◆ Task statement ◆
Copy, from the material below, each line that contains the word "will".
..............................
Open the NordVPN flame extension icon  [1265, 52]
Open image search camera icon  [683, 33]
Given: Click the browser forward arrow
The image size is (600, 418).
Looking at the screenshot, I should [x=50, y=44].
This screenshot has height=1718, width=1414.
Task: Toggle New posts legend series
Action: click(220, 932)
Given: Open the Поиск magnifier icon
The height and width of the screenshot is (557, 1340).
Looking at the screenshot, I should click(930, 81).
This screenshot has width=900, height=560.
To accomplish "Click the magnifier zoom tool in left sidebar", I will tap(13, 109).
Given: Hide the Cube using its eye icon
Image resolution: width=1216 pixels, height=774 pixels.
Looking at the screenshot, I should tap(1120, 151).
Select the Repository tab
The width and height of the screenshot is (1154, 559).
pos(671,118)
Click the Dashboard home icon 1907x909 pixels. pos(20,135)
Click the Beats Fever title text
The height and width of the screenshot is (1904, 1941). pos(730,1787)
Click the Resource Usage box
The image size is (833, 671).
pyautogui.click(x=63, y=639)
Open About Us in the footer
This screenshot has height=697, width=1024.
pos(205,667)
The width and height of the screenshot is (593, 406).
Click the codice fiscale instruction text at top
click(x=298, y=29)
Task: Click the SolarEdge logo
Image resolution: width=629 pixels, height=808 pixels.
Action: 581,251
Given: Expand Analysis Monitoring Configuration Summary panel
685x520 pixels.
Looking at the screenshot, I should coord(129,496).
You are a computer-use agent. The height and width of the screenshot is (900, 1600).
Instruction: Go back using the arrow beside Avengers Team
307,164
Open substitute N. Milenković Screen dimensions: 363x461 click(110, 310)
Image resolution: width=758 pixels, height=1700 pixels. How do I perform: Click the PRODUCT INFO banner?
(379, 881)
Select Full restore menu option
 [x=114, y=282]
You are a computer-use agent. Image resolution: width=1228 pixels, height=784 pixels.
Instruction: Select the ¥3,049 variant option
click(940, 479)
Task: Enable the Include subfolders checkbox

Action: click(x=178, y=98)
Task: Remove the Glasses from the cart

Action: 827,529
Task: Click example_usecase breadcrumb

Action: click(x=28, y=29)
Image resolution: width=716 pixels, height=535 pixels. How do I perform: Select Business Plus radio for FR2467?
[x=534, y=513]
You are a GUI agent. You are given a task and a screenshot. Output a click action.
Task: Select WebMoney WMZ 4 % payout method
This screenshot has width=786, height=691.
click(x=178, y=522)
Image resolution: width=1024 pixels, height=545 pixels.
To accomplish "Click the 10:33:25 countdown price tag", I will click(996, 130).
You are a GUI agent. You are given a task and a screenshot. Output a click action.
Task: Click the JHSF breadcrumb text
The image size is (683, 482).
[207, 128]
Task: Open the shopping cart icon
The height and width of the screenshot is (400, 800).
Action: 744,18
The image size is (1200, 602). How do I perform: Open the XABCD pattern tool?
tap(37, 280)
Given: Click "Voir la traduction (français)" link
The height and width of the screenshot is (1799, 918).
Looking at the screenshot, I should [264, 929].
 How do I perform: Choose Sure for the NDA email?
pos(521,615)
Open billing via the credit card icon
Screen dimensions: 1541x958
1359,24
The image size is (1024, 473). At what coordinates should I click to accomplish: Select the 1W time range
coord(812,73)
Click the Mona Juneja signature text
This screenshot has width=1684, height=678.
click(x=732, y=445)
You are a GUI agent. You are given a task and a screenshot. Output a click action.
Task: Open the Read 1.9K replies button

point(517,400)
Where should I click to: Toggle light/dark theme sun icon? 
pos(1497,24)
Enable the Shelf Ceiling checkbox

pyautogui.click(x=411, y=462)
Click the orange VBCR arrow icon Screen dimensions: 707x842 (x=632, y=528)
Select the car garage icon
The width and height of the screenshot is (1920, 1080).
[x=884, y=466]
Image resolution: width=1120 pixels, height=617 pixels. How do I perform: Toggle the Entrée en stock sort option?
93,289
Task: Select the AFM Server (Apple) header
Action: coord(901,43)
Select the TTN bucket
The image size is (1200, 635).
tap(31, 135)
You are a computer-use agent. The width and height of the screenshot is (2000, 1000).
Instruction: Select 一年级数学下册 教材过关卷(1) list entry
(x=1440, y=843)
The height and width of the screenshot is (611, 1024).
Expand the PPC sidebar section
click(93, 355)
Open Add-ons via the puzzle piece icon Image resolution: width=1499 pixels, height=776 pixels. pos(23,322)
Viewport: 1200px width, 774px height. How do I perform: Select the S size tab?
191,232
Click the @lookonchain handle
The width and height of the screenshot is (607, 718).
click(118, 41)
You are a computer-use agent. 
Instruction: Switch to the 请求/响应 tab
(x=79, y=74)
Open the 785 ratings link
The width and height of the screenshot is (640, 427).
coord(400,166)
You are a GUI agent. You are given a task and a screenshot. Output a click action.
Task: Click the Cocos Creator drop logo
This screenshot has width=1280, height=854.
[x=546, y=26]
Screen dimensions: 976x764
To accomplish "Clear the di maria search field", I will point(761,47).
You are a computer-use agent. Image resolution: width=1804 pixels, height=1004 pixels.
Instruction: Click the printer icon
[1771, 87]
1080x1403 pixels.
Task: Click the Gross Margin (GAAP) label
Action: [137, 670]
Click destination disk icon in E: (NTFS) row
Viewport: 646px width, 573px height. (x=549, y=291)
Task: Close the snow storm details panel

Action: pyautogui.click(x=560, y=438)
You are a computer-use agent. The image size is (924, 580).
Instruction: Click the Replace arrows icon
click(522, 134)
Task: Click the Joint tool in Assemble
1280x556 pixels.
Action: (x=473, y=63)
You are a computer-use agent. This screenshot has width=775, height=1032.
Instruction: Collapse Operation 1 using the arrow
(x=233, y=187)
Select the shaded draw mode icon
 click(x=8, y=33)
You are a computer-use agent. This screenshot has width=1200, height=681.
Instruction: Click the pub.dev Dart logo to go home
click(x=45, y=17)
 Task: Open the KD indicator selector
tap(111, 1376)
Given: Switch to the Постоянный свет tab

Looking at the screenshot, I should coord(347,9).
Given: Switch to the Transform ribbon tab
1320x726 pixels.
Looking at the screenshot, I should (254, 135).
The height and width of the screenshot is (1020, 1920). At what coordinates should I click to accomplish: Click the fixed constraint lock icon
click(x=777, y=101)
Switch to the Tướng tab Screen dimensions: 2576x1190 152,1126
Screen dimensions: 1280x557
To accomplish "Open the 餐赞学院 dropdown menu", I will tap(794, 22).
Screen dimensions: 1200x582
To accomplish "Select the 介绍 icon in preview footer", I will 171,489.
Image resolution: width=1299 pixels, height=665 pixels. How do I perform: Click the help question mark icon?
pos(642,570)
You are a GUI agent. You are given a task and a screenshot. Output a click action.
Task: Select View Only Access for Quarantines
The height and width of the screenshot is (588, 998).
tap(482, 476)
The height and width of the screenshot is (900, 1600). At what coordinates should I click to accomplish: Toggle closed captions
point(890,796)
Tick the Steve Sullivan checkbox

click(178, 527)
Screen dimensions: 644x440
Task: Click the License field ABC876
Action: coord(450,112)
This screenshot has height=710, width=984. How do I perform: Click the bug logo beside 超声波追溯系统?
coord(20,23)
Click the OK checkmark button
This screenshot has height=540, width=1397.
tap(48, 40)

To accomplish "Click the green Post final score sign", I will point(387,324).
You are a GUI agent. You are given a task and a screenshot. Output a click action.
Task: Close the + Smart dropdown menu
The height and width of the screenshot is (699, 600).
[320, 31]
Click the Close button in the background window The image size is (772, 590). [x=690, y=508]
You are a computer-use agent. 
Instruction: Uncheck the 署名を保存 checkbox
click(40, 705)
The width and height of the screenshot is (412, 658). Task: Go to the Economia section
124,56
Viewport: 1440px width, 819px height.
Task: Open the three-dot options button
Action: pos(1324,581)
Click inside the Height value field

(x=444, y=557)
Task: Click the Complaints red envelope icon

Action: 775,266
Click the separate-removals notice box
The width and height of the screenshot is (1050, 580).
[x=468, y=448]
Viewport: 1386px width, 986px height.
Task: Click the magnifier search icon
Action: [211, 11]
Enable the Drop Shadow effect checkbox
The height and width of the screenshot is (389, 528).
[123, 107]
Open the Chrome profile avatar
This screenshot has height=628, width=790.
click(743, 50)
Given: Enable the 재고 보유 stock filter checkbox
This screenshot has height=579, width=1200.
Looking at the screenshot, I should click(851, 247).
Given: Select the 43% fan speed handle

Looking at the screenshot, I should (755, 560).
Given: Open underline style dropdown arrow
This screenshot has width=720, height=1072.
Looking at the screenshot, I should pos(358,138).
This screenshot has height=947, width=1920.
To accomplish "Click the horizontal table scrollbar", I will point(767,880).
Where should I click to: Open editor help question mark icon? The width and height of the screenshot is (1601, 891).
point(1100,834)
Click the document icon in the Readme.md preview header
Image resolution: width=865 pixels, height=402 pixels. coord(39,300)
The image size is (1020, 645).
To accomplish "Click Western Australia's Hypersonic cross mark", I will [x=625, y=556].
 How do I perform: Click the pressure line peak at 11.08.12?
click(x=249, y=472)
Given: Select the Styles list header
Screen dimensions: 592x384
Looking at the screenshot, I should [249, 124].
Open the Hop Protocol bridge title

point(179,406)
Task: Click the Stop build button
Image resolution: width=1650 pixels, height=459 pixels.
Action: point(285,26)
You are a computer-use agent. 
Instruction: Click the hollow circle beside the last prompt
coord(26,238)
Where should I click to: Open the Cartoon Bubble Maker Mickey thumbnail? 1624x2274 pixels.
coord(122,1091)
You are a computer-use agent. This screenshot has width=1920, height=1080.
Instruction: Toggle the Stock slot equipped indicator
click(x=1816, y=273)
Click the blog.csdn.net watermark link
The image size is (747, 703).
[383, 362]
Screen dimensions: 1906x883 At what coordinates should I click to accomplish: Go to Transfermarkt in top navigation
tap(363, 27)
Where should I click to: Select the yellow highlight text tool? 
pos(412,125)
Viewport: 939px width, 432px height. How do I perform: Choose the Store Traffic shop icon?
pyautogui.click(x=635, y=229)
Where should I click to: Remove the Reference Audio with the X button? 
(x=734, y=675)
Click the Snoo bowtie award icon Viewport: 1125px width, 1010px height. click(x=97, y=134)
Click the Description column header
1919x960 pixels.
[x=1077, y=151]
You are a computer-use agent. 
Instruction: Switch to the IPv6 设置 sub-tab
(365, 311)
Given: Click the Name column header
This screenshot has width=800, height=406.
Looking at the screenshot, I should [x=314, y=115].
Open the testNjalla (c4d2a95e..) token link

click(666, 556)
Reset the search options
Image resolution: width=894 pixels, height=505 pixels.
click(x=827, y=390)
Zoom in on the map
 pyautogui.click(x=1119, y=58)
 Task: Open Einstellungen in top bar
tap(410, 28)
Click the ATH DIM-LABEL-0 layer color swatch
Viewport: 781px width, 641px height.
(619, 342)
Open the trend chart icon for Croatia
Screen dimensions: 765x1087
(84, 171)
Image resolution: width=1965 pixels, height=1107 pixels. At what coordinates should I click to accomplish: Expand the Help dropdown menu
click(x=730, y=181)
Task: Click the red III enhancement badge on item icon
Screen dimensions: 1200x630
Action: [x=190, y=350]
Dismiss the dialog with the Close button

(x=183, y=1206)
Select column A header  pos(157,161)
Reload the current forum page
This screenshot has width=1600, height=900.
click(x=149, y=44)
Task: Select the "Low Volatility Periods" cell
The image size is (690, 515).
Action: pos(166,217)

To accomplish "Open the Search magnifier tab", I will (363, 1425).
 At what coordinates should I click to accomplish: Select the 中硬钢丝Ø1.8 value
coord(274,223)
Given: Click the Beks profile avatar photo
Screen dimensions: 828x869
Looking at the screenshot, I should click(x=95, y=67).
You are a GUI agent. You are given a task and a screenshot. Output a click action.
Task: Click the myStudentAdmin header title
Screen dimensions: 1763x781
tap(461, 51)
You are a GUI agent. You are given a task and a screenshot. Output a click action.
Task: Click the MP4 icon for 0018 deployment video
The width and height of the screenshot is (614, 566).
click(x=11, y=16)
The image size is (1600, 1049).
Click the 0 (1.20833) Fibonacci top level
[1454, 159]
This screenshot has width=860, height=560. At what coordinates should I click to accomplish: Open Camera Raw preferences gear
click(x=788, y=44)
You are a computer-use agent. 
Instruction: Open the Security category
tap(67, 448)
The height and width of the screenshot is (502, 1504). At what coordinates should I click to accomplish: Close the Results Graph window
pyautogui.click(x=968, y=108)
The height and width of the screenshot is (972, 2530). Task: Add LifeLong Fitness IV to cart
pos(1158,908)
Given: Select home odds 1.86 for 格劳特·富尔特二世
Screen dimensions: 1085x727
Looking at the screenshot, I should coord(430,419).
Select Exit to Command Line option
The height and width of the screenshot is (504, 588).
..............................
◆ Task response ◆
To accomplish "Click the magnifier zoom tool in left sidebar", I will tap(13, 109).
To accomplish "Click the 10:33:25 countdown price tag", I will click(996, 130).
To accomplish "Clear the di maria search field", I will point(761,47).
To accomplish "Open the 餐赞学院 dropdown menu", I will tap(794, 22).
To accomplish "Select the 介绍 icon in preview footer", I will 171,489.
To accomplish "Click the green Post final score sign", I will point(387,324).
To accomplish "Click the horizontal table scrollbar", I will point(767,880).
To accomplish "Click Western Australia's Hypersonic cross mark", I will [x=625, y=556].
To accomplish "Open the Search magnifier tab", I will (363, 1425).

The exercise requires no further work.